This past weekend the Gun Owners’ Action League (GOAL) held its fourth Concealed Carry Fashion Show & Expo. The last show was held in 2019 at the same venue as it was this year, Cyprian Keyes Golf Club. The fashion show was run by Kerrie Ann Auclair and Renee Gagne, DCProject delegates from Massachusetts and Rhode Island respectively.
There were nearly 120 attendees of the show and the 18 models ranged in age and body types. Three of the models were men, while the rest were women. The show opened with a cocktail hour with some delicious pulled pork and chicken, as well as a cheese and fruit plate. In the back of the room, Garet Holcome, the GOAL President, and Jeff Strider, the GOAL VP, were recording some segments for the GOAL Podcast. Holcome and Strider featured several of the models, some local instructors, and sponsors for the podcast. The show was emceed by Jim Wallace, the Executive Director of GOAL.

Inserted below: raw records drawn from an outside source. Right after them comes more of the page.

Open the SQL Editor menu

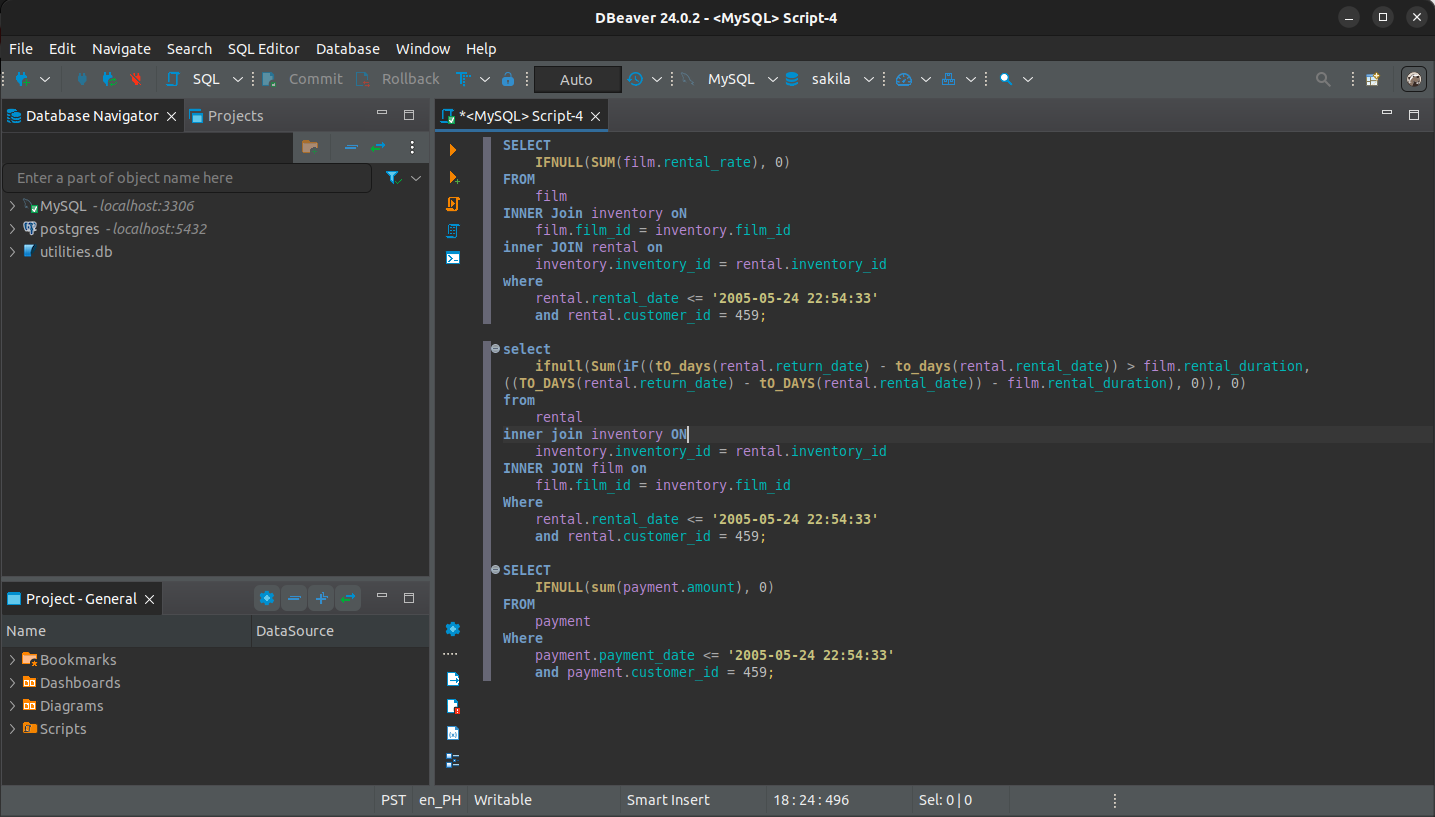pos(263,48)
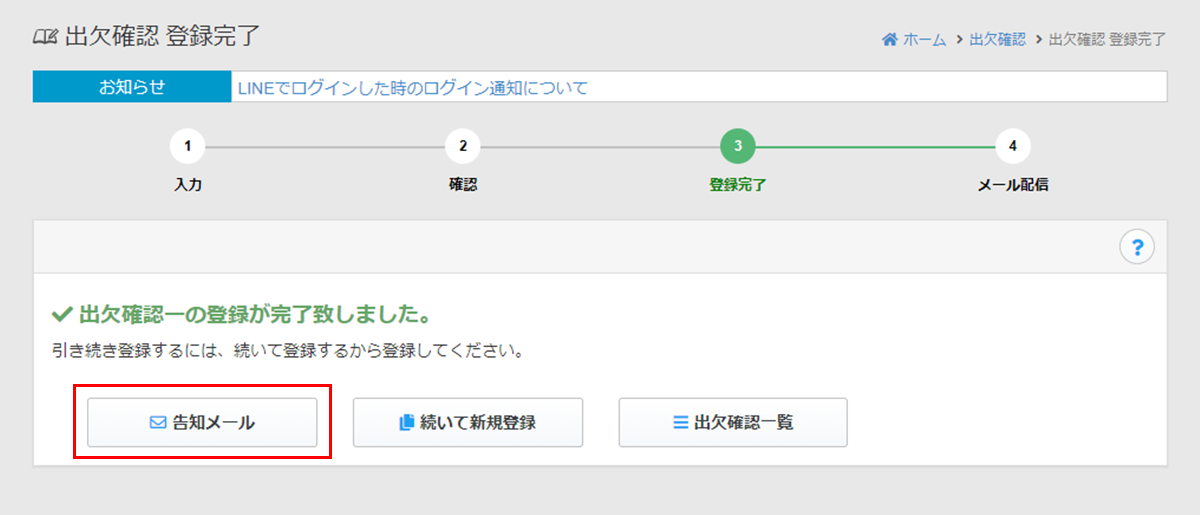Click the home icon in breadcrumb
The width and height of the screenshot is (1200, 515).
coord(889,39)
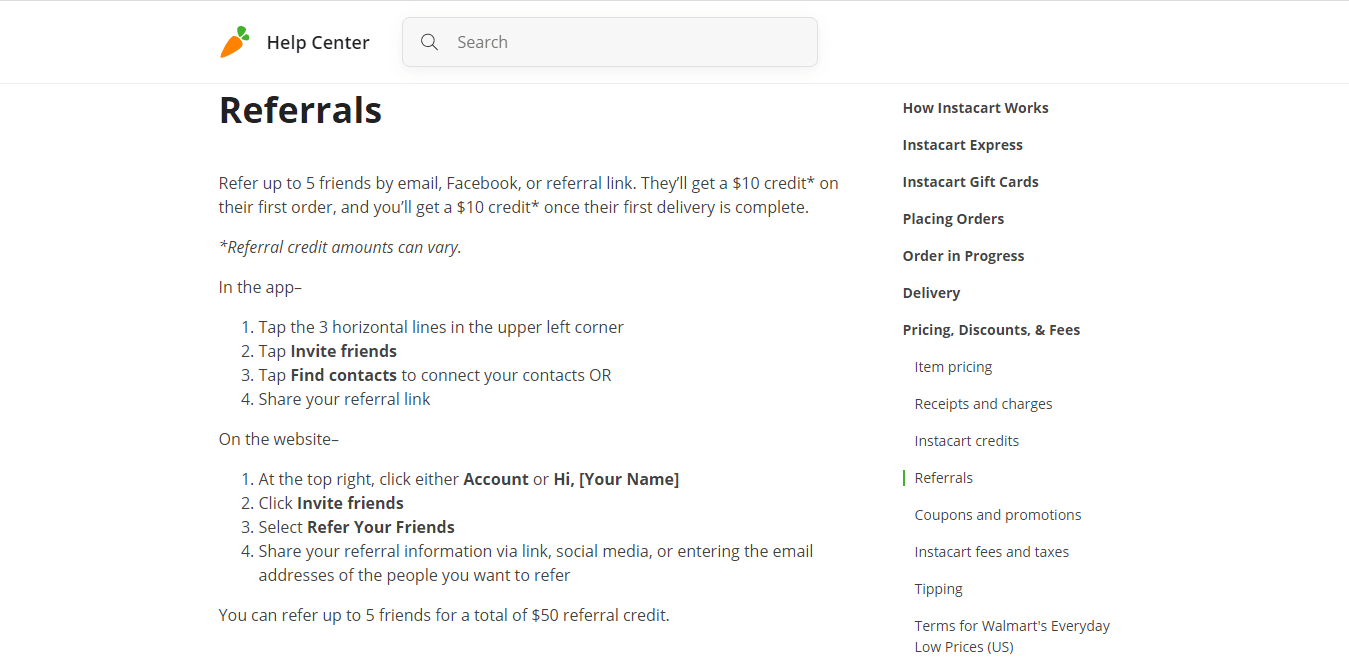Go to the Item pricing article
The height and width of the screenshot is (657, 1349).
point(953,367)
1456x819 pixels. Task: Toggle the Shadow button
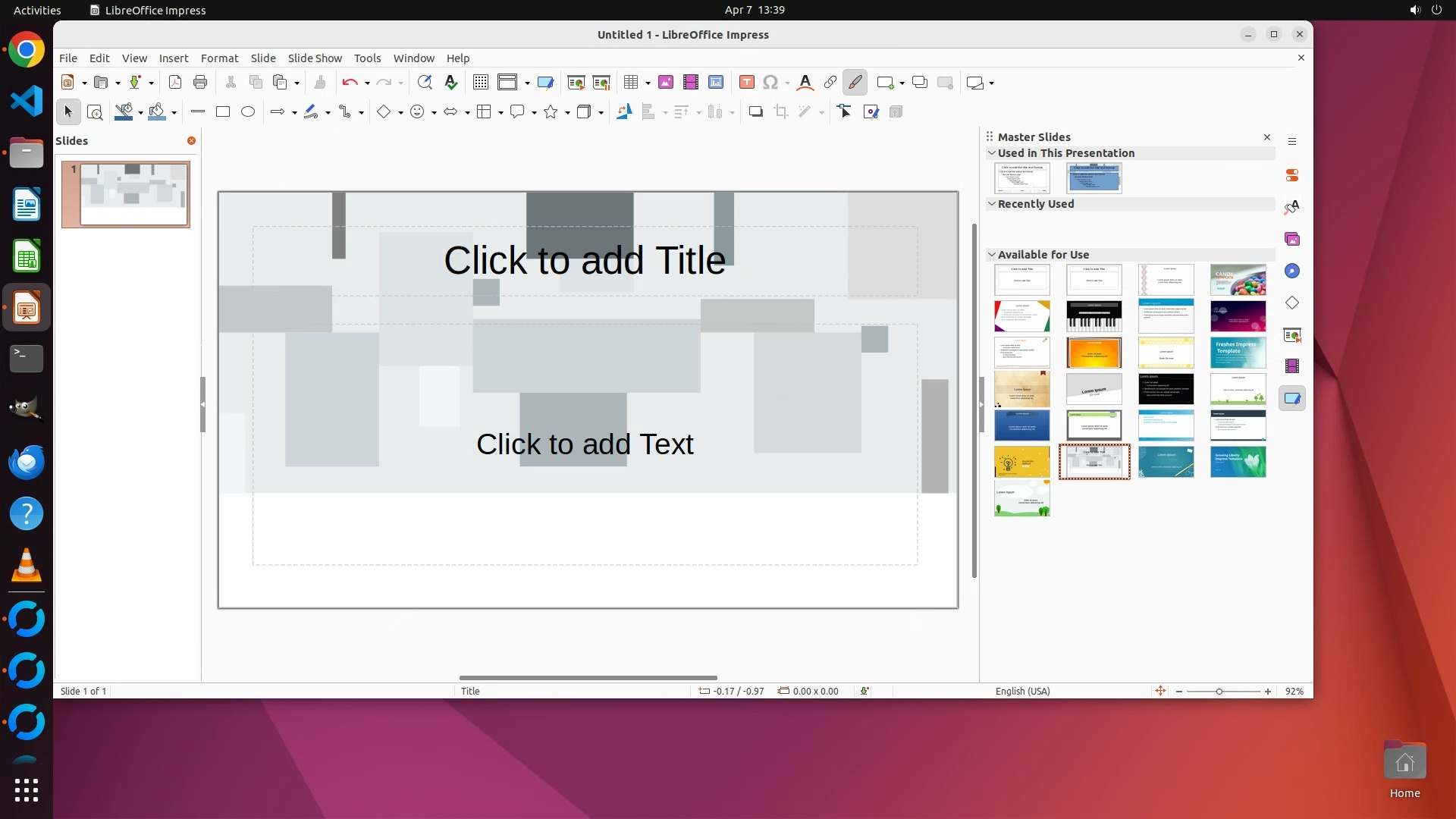(755, 112)
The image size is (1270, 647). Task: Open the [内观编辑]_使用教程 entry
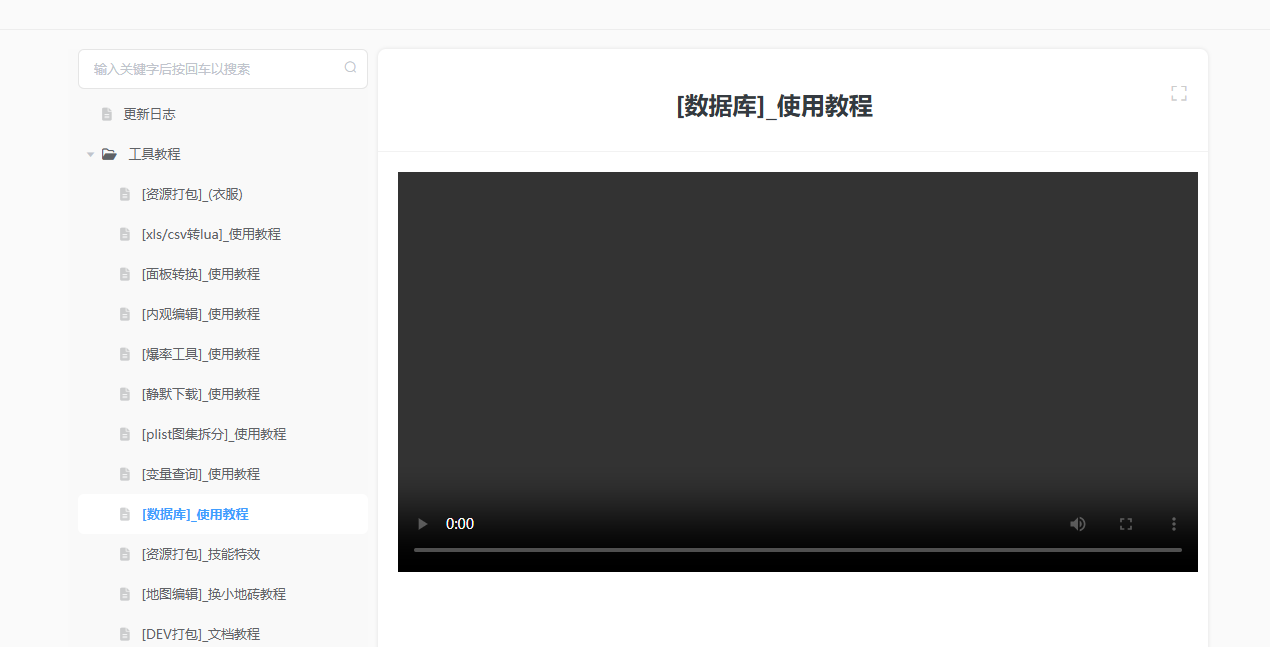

The models came out to some great music and strutted their stuff on the catwalk, not once, but twice during the evening. After the first round on stage, there was a short intermission where the models changed outfits and holsters. Every model took the stage walking casually down the runway, stopping, then revealed where they were carrying a blue training firearm.
There were several types of holsters, from shoulder bags, thigh holsters, inside the pants, and even a corset holster. You could tell the models were really enjoying themselves and some even hammed it up a bit.
After the second go around of models, outfits and holsters, GOAL had raffles and a door prize. There were several items donated from GOAL, The DC Project, and many vendors around the country, including Spent Rounds Designs, Bass Pro Shops, and the USCCA. Overall, there were over 30 bags where attendees could drop a raffle ticket, hoping that their number would get pulled. The prize bags had several items from targets, ear and eye protection, to pocket knives, a cigar ashtray, cooking spices, small gun safes, and even a charcuterie board with spent ammunition in the design.
The ladies running the event, Auclair and Gagne, have a lot of things going on besides the fashion show. They’re both instructors, certified through the Massachusetts State Police, the NRA, and the USCCA. They’re members of the DC Project, which brings women from around the country to visit Washington DC and show the counter to the “red shirts.” The DCP’s chosen color is teal and on their social media, they use #DoingSomething and #TealTeam2 in their posts. They also donate time to Armed Women of America by instructing women in using firearms during their monthly meetings. And if that isn’t enough, they recently started a YouTube channel called Sisters In Arms – A Firearms Story. The show is where the ladies interview folks from GOAL and some instructors in Massachusetts, but also people like Michael Sodini from Walk The Talk America. I think that yours truly may have been on an episode, too. May have…
I’ve been to a few concealed carry fashion shows around the country, from Florida to Arizona, Texas to Pennsylvania. These ladies did a wonderful job putting everything together. People were talking about how well it went off, but I do know that it was a lot of work and time.They had several sponsors for the show and there were about half a dozen businesses who set up tables as well.
What I really enjoy seeing is people embracing the carry lifestyle and celebrating it. Let’s face it, the antis don’t want us carrying, let alone making it comfortable and even stylish to do so. They don’t think we should own, let alone carry a firearm. With fashion shows growing around the country, it’s a great time to educate the armed folks about the ability to see what can’t be seen,and to keep the secret from the antis, who don’t know that we’re carrying.